### WORKING DATA:
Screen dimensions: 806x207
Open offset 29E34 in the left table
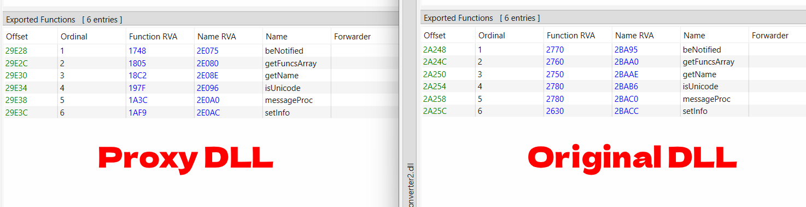16,88
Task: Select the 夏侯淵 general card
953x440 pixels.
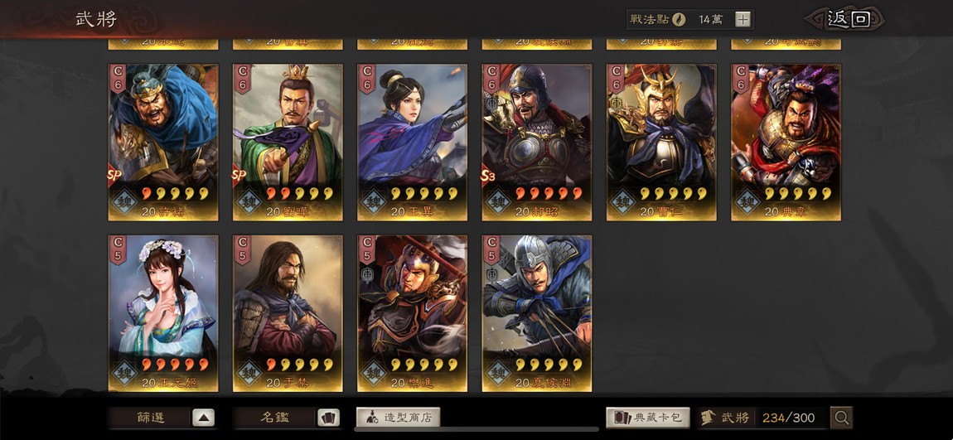Action: pyautogui.click(x=537, y=313)
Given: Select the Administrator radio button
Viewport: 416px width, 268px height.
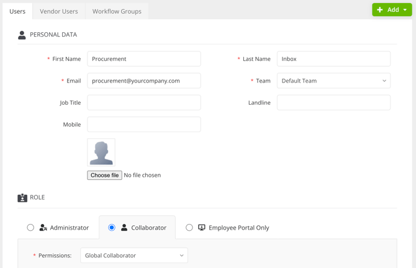Looking at the screenshot, I should 30,228.
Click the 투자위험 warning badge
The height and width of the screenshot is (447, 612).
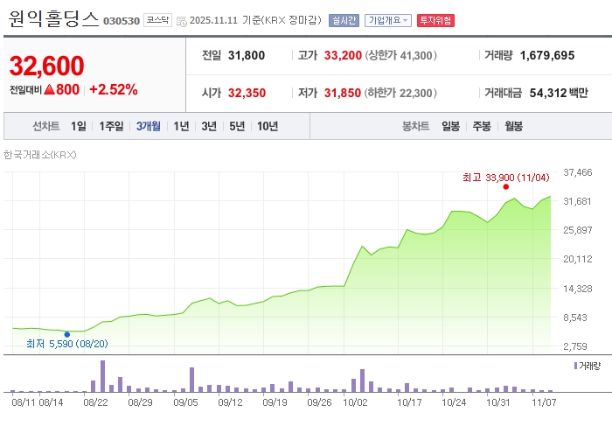(435, 20)
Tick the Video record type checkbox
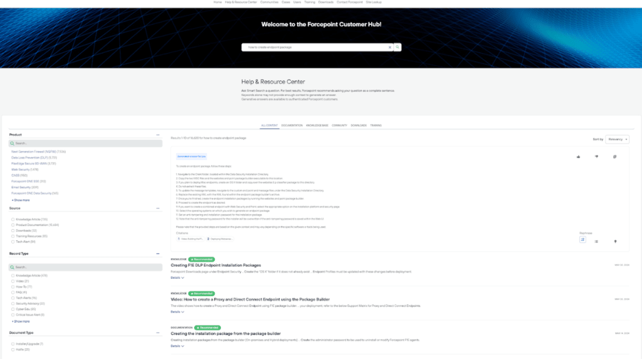The image size is (642, 359). pyautogui.click(x=13, y=281)
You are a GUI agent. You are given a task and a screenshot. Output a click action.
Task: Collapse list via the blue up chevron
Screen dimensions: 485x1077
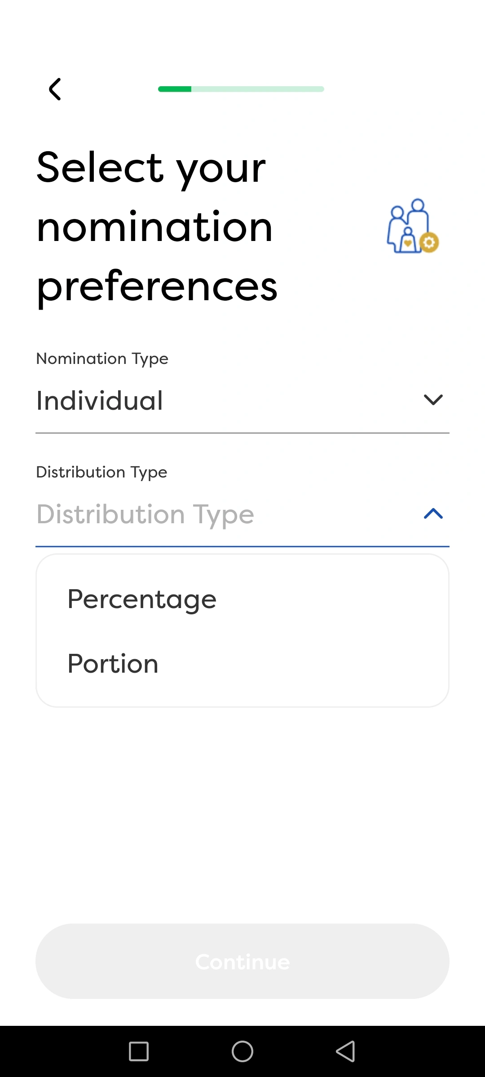(x=433, y=513)
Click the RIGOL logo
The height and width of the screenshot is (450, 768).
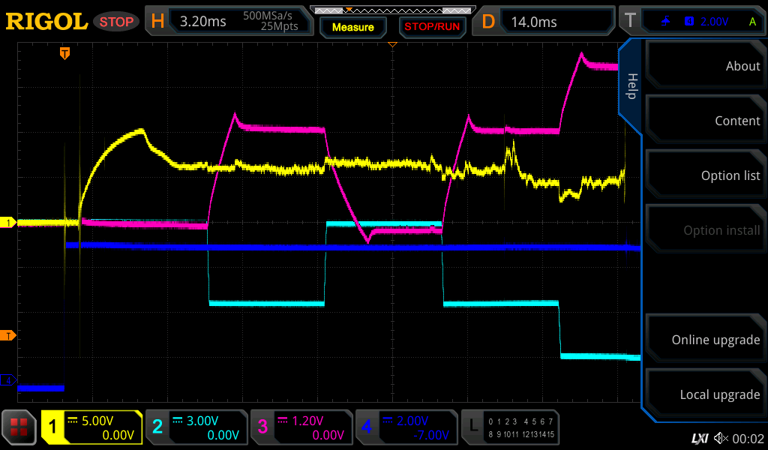(47, 22)
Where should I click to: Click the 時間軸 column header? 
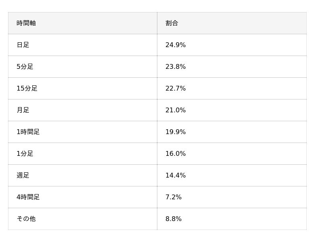coord(26,23)
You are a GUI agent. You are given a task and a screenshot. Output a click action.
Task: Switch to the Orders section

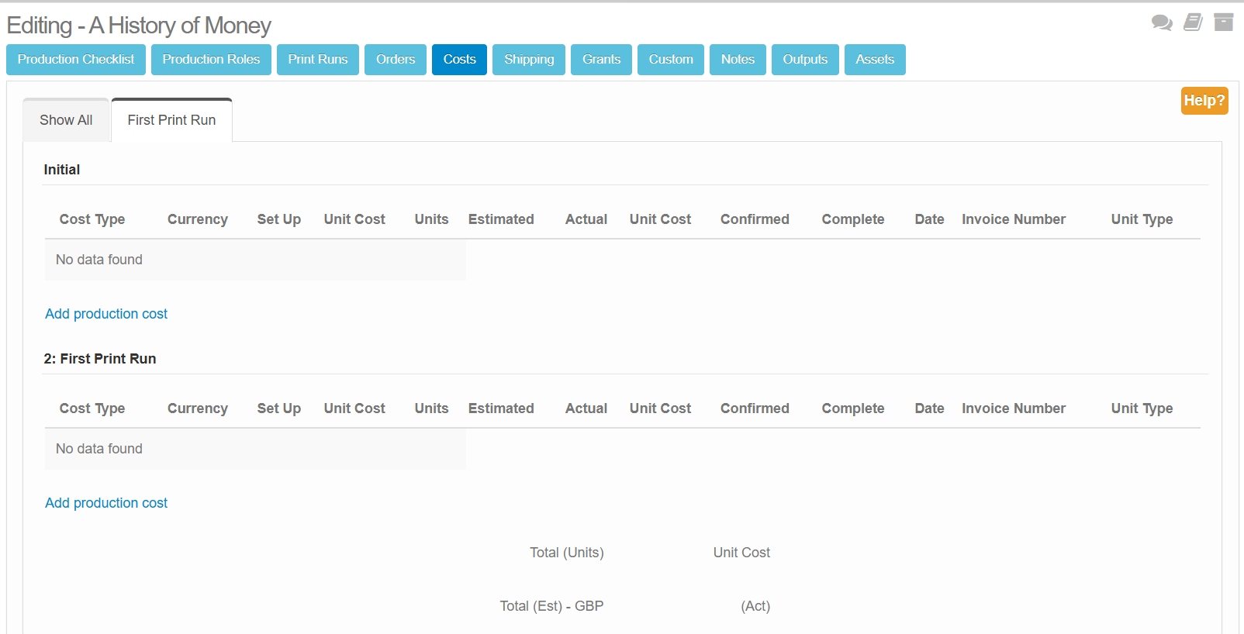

### TO DO:
Using the entries above, return each line in which the word "Select" occurs.

### ANSWER TO THIS PROBLEM:
Task: Select the 夏侯淵 general card
Given: Select the Administrator radio button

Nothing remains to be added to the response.